Moat
Run AI agents in isolated containers with credential injection and observability.
brew tap majorcontext/moat
brew install moat
See Installation for other platforms and methods.
What Moat does
Moat executes AI agents in containers. Each run includes:
- Container isolation — Code runs in Docker or Apple containers, separate from your host system
- Credential injection — OAuth tokens and API keys are injected at the network layer via a TLS-intercepting proxy; they never appear in the container’s environment variables
- Observability — Every run captures container logs, HTTP request traces, and a tamper-proof audit log
- Declarative configuration — Define runtime, credentials, environment variables, and network policies in
agent.yaml
Core concept: runs
A run is a container execution with its associated artifacts. When you execute moat run, Moat:
- Creates a container with your workspace mounted
- Starts a TLS-intercepting proxy for credential injection
- Routes container traffic through the proxy
- Captures logs, network requests, and audit events
- Stores everything in
~/.moat/runs/<run-id>/
When the container exits, the artifacts remain. View logs with moat logs, inspect network requests with moat trace --network, or verify the audit chain with moat audit.
Example
Grant GitHub access (one time):
$ moat grant github
To authorize, visit: https://github.com/login/device
Enter code: ABCD-1234
Waiting for authorization...
GitHub credential saved successfully
Run a command with the credential injected:
$ moat run --grant github -- curl -s https://api.github.com/user
{
"login": "your-username",
"id": 1234567,
"name": "Your Name"
}
The GitHub token was injected into the Authorization header by the proxy. It never appeared in the container’s environment:
$ moat run --grant github -- env | grep -i token
# (no output)
Configuration
For repeated use, create an agent.yaml file:
name: my-agent
dependencies:
- node@20
grants:
- github
env:
NODE_ENV: development
command: ["npm", "start"]
Then run without flags:
moat run ./my-project
The dependencies field determines the base image (node@20 → node:20). The grants field specifies which credentials to inject. See agent.yaml reference for all options.
Container runtimes
Moat detects your container runtime automatically. It supports Apple containers on macOS 26+ with Apple Silicon, and Docker on all other platforms. See Runtimes for details.
Use cases
Moat is designed for running AI coding agents that need:
- Access to credentials (GitHub, Anthropic, SSH keys) without exposing tokens
- Isolation from the host system
- Audit trails of what the agent did
- Network policy enforcement
The moat claude command provides a streamlined way to run Claude Code:
moat grant anthropic # Import credentials from Claude Code
moat claude ./my-project
Security model
Moat protects host systems by running agents inside a managed sandbox boundary. The container isolates the agent’s filesystem, processes, and network traffic. Credentials are injected at the network layer so they never enter the container environment.
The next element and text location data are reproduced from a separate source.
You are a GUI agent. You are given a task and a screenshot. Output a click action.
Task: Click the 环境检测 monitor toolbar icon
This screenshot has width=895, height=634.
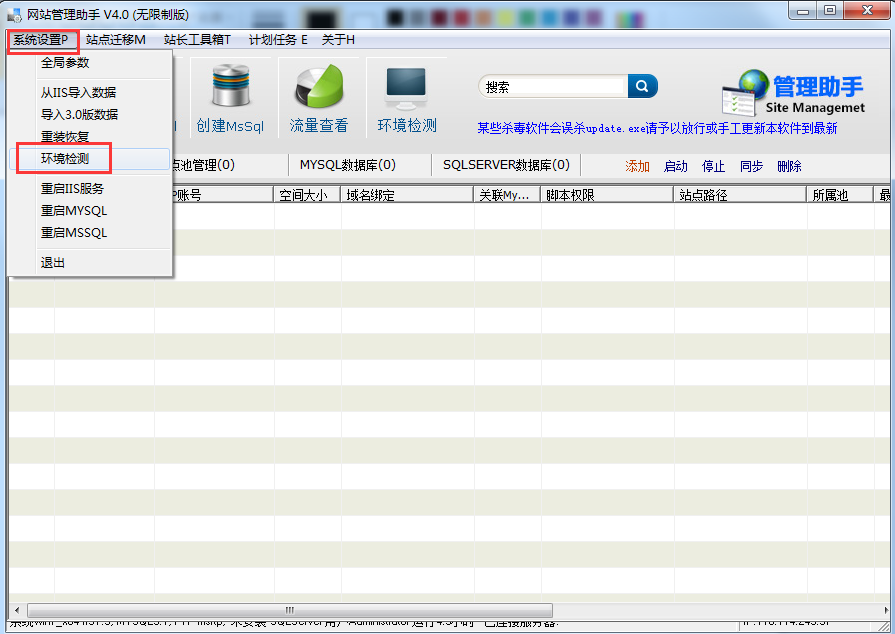pos(406,98)
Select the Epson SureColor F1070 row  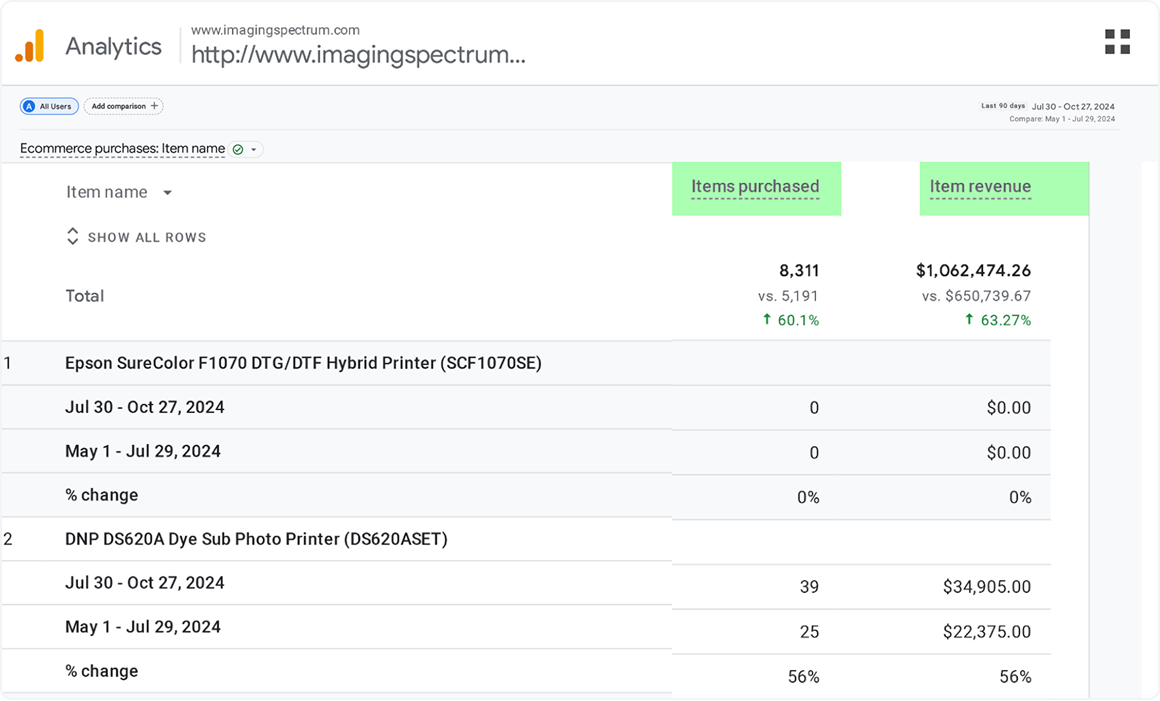click(x=303, y=363)
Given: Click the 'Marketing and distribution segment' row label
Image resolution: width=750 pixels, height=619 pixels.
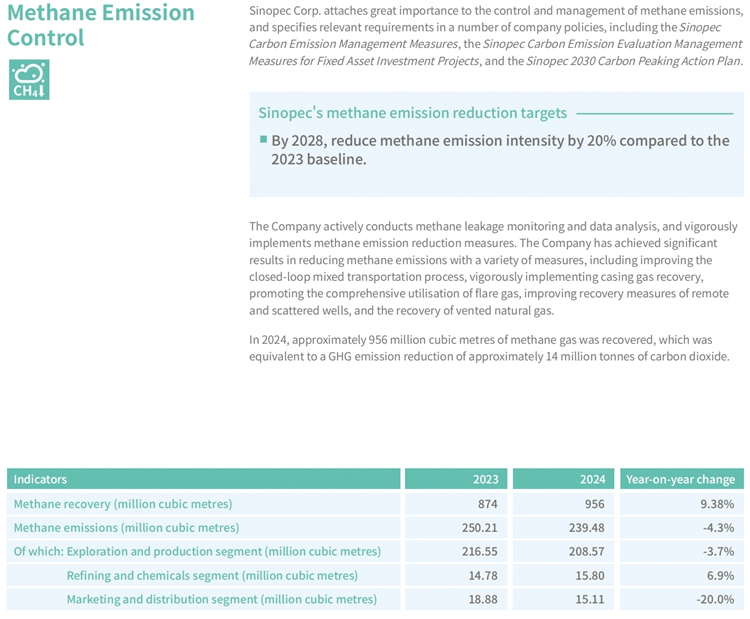Looking at the screenshot, I should click(221, 599).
This complements sandbox-as-tool patterns where specific capabilities (filesystem access, shell execution, web browsing) are exposed to the agent as external APIs. Moat operates at a different layer: rather than controlling what tools the agent can call, it controls the environment the agent runs in. The two approaches work together — an agent can run inside Moat’s container while using tool-level sandboxes for individual operations.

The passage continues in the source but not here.